PROBLEM STATEMENT: Return the lines of the stored data from the line with "Task: Click the Go To Offer Hub button" up to and including the line with "will tap(1022, 352).", copying each one without any change.

Stored data:
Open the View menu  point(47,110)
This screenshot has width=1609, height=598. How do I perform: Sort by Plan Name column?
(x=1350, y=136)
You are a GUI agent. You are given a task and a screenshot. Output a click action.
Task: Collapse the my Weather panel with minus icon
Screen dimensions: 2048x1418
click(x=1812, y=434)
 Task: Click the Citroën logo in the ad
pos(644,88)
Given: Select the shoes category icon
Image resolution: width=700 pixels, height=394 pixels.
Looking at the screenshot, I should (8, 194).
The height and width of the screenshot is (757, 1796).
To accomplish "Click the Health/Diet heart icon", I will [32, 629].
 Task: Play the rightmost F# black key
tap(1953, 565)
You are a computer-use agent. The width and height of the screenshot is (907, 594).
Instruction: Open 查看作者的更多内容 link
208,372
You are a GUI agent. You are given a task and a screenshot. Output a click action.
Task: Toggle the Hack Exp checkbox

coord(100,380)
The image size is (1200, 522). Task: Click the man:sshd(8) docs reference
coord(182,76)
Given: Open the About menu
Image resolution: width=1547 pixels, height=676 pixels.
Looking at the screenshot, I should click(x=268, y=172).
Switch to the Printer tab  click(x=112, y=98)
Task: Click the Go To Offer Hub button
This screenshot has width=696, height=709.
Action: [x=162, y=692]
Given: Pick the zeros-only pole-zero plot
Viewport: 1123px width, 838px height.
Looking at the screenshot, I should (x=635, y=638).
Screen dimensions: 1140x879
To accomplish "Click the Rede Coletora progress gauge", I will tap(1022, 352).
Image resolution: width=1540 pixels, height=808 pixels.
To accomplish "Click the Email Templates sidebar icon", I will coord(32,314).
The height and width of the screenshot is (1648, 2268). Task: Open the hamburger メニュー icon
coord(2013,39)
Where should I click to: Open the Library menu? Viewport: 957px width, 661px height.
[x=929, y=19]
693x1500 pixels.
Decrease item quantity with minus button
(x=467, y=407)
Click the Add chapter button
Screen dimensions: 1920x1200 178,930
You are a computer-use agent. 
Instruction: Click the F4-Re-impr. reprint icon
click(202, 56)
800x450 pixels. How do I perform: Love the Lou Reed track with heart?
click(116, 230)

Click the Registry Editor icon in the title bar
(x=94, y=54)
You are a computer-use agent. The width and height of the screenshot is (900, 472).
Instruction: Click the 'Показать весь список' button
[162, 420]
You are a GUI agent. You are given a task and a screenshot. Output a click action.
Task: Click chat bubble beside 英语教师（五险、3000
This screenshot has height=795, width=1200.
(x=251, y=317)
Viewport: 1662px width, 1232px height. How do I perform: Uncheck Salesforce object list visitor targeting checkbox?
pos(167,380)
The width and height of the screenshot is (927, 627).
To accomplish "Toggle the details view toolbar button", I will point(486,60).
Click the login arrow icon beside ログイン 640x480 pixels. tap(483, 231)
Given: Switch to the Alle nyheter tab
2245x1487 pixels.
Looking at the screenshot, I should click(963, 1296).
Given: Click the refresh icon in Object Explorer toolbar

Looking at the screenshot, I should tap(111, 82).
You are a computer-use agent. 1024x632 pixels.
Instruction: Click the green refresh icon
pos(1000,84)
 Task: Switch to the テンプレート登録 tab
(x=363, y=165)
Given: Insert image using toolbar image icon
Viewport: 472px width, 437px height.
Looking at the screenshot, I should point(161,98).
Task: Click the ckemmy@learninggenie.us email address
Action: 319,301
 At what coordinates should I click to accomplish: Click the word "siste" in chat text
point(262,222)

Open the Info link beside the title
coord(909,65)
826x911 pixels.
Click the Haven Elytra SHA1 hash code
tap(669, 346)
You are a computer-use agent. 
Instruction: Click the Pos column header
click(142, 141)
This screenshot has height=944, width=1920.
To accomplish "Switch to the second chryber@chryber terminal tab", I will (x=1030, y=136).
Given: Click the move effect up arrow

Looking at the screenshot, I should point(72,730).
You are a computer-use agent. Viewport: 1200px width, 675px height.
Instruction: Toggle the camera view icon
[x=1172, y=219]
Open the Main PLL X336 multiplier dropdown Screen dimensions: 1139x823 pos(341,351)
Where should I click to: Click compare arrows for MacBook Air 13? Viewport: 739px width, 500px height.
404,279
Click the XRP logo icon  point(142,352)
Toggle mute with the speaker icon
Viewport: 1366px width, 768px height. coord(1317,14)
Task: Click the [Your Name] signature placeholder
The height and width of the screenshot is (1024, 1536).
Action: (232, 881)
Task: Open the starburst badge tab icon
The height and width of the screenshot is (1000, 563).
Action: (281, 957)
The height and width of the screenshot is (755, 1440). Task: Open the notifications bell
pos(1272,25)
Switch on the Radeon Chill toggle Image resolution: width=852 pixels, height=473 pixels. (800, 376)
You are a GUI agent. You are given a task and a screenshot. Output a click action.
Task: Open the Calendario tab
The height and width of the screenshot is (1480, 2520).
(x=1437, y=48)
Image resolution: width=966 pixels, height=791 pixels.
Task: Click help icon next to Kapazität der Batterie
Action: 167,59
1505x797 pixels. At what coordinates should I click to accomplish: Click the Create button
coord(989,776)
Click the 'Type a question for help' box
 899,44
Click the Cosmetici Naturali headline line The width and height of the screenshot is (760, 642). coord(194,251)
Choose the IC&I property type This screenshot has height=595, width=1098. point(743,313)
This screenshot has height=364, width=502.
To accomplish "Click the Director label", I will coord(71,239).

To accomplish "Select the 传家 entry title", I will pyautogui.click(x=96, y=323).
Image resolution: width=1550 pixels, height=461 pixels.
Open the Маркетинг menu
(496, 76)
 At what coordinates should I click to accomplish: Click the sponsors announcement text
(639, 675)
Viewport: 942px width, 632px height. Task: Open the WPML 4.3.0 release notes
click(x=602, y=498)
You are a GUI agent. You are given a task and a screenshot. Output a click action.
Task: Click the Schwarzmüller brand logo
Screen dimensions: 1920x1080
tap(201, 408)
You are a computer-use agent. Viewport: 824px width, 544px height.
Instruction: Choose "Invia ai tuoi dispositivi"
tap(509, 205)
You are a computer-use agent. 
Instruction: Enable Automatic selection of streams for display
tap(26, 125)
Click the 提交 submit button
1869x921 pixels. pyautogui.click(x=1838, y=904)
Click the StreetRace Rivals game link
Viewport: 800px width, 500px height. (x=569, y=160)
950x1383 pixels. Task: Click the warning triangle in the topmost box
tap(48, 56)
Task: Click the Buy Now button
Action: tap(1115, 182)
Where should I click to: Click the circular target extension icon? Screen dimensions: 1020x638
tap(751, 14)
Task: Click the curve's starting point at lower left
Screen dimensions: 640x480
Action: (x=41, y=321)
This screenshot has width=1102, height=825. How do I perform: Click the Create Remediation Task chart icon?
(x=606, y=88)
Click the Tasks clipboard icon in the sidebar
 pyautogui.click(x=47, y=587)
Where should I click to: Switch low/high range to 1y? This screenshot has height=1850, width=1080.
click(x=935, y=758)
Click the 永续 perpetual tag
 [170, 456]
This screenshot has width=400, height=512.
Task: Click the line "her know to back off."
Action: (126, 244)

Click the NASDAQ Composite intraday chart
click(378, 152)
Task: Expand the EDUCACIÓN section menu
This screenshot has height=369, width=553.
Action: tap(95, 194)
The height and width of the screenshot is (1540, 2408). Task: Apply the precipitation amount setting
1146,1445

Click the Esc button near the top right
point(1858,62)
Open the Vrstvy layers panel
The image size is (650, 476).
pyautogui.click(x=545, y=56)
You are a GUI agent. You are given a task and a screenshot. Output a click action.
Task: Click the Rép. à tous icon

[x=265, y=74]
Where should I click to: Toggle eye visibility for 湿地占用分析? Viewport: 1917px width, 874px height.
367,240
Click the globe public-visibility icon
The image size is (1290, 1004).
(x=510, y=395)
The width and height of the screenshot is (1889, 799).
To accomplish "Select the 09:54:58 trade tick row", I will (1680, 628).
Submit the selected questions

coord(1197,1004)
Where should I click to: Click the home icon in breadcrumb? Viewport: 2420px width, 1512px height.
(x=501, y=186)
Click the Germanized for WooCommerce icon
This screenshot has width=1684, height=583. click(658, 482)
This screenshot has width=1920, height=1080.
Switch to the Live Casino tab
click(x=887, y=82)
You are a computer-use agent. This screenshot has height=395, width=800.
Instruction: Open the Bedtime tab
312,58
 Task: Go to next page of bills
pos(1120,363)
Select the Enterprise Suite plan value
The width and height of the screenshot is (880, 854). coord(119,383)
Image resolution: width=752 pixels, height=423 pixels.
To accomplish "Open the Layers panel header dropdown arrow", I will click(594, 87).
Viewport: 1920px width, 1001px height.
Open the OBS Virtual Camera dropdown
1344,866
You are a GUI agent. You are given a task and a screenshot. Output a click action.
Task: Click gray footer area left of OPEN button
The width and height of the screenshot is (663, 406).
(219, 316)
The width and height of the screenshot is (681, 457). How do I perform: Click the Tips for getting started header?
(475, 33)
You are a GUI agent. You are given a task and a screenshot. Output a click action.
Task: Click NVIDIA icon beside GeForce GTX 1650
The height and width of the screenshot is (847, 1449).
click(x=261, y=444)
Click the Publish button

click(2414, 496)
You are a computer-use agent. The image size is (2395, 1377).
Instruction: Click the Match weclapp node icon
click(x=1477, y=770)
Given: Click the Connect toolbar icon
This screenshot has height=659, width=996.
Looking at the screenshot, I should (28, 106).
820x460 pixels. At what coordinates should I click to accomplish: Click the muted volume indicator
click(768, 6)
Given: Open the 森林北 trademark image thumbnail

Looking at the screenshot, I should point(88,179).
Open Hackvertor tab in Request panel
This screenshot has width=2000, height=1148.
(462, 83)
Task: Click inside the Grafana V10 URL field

RESPONSE TO THE TASK:
Task: Click the Go To Offer Hub button
This screenshot has width=696, height=709.
Action: [x=162, y=692]
Given: Pick the zeros-only pole-zero plot
Viewport: 1123px width, 838px height.
Looking at the screenshot, I should (x=635, y=638).
Screen dimensions: 1140x879
To accomplish "Click the Rede Coletora progress gauge", I will tap(1022, 352).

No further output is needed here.